United States District Court, D. South Dakota, Southern Division

August 14, 2015


Page 1037

          For Janelle Jansen, Plaintiff: Peter J. Bendorf, Bendorf Law Firm, PLLC, Sioux Falls, SD.

         For The Lincoln Financial Group, The Lincoln National Life Insurance Company, Group Long Term Disability Insurance For The Employees of The Minute Clinic Group of Employers, The Minute Clinic Group of Employers, Defendants: Christopher R. Hedican, LEAD ATTORNEY, Baird Holm LLP, Omaha, NE; Steven D. Davidson, PRO HAC VICE, Baird Holm LLP, Omaha, NE.

Page 1038



         Plaintiff Janelle Jansen filed suit under 29 U.S.C. § 1132(a)(1)(B) claiming that Defendants improperly denied her benefits under a long-term disability plan governed by the Employee Retirement Income Security Act of 1974 (ERISA), 29 U.S.C. § § 1001-1461.[1] Doc. 11-1. The parties filed cross-motions for summary judgment on whether Jansen met the insurance plan's definition of " Totally Disabled" and was therefore entitled to benefits. For the reasons explained below, this Court denies Jansen's motion and grants the Defendants' motion.

         I. FACTS

         This Court draws the facts from the administrative record and the portions of the statements of material facts that are either undisputed or not subject to genuine dispute. This dispute arises out of Jansen's claim of disability under the ERISA-governed plan of her former employer the Minute Clinic.

         The Minute Clinic offers employees long-term disability insurance through its benefit plan (the Plan). Doc. 28 at ¶ 2; Doc. 31 at ¶ 1; Doc. 24-2 at ¶ 1; Doc. 37 at ¶ 1. The Lincoln National Life Insurance Company (Lincoln) insures and administers the Plan and has discretionary authority to construe the terms of the Plan and make eligibility determinations.
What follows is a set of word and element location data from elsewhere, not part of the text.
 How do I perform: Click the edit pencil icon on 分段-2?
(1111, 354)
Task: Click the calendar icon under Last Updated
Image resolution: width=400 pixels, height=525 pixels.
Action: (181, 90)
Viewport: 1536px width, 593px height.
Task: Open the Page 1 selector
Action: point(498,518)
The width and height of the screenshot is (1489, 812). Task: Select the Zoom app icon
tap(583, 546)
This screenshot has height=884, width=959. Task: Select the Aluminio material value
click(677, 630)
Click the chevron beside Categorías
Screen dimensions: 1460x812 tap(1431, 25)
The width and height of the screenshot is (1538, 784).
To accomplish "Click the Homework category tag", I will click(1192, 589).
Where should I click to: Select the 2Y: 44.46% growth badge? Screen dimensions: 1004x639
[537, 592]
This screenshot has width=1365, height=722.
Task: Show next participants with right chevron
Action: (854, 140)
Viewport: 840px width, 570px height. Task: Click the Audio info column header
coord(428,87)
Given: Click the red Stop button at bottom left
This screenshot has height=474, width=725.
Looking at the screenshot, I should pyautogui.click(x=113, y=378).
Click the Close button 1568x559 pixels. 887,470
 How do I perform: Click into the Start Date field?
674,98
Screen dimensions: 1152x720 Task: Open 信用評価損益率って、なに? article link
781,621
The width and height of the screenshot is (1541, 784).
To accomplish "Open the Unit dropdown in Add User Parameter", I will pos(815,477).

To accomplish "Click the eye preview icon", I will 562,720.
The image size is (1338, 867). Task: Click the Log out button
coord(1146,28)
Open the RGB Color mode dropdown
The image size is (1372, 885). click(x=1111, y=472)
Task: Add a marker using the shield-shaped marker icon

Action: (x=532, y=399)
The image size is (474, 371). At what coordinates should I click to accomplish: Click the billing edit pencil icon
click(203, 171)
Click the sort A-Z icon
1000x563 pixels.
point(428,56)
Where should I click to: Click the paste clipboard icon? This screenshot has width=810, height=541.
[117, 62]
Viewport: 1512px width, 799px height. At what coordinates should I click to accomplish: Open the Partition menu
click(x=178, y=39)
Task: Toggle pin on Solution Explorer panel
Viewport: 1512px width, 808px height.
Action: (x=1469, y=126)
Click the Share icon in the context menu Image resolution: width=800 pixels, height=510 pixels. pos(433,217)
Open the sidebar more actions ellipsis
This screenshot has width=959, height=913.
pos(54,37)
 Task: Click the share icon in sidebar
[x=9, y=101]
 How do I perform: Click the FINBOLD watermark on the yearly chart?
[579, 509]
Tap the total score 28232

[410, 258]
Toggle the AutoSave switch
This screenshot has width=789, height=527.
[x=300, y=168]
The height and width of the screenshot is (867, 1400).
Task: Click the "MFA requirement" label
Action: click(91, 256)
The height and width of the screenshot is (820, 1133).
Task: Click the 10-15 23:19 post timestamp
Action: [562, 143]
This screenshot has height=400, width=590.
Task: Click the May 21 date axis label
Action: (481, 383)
Doc. 28 at ¶ ¶ 2, 6; Doc. 31 at ¶ ¶ 1, 3; Doc. 24-2 at ¶ 2; Doc. 37 at ¶ 2; Doc. 28-2 at 64. The Plan provided for long-term disability benefits if an insured was " Totally Disabled" as defined by the Plan, under the regular care of a physician, and submitted proof of disability to Lincoln upon request. Doc. 28-2 at 71. The Plan has two different definitions of " Totally Disabled" or " Total Disability" depending on the time frame for which benefits are sought. The first definition applies during the " Own Occupation

Page 1039

Period," which begins after the initial ninety-day elimination period and lasts through the following twenty-four months. Doc. 28 at ¶ 3; Doc. 31 at ¶ 1; Doc. 28-2 at 54, 71. During the Own Occupation Period, Totally Disabled " means that due to an Injury or Sickness the Insured Employee is unable to perform each of the main duties of his or her regular occupation." Doc. 28 at ¶ 3; Doc. 31 at ¶ 1; Doc. 28-2 at 71. Once the Own Occupation Period expires, a second, more restrictive definition of Totally Disabled kicks in: " it means that due to an Injury or Sickness the Insured Employee is unable to perform each of the main duties of any gainful occupation which his or her training, education or experience will reasonably allow." Doc. 28 at ¶ 3; Doc. 31 at ¶ 1; Doc. 28-2 at 71.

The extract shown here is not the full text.